Risk Assessment for Lending Club Loans
Objective: Predict whether a requested loan will be paid back in full or not (i.e. will be charged off) to help investors choose where to invest.
Risk assessment for loans using historic data from Lending Club and different machine learning algorithms. The main notebook of this project is loans-risk-assessment.ipynb
.
Background information on Lending Club: https://www.lendingclub.com/public/how-peer-lending-works.action
Installation and getting the data
- Clone the repository from GitHub
git clone https://github.com/nfeege/loans-risk-assessment
- Change into repository directory
cd loans-risk-assessment
- Make the data directory
mkdir data
- Data source (data on loans from Lending Club): https://www.lendingclub.com/info/download-data.action This notebook uses Lending Club Loan Data from 2007-2011 downloaded and saved as
data/LoanStats3a_2007_2011.csv
- Use
jupyter notebook
to run the main notebookloans-risk-assessment.ipynb
Data description
Data source (data on loans from Lending Club): https://www.lendingclub.com/info/download-data.action LoanStats3a_2007_2011.csv = Lending Club Loan Data from 2007-2011
Analysis
See the main Jupyter notebook for this project loans-risk-assessment.ipynb for details.
Conclusion
The prediciton whether a loan will be paid back in full or not would inform the decision about whther to invest in the proposal or not.

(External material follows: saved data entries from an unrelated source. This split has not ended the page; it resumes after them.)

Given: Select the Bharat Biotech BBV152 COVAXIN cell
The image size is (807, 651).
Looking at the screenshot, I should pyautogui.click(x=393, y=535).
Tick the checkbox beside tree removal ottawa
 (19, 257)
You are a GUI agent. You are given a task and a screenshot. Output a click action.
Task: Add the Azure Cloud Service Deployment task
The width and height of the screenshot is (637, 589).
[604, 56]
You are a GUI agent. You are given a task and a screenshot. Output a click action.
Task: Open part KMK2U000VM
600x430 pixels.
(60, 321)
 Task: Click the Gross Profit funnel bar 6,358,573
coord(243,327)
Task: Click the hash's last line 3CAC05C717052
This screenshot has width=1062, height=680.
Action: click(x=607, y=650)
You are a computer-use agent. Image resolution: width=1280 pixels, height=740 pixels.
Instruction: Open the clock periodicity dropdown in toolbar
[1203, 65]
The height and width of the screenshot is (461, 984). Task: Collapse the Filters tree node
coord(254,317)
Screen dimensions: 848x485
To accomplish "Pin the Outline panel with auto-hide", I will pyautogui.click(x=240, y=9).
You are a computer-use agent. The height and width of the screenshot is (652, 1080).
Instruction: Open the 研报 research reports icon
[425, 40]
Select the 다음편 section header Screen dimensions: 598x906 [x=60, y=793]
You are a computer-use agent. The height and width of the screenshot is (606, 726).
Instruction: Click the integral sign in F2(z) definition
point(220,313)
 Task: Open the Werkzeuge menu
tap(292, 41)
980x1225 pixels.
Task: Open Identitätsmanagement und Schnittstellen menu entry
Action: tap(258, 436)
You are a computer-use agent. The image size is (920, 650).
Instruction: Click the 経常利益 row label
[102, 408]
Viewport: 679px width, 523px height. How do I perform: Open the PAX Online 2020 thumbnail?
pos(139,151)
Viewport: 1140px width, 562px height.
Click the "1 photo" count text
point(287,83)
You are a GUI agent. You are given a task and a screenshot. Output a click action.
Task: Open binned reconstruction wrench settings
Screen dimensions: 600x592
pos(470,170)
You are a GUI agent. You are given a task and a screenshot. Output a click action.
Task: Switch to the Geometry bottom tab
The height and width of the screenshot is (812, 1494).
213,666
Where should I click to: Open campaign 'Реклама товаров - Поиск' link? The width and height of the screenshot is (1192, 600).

Here, we choose to minimize the risk for investing, i.e. we aim to minimize investing in proposals for which the loan will not be paid back. The Logistic Regression (with manual penalties) achieves 25% true positive rate at 9% false positive rate. This is the lowest false positive rate for all compared algorithms, so based on this study, this is the best choice when aiming to minimize loss of money to loans that are not being paid back in full.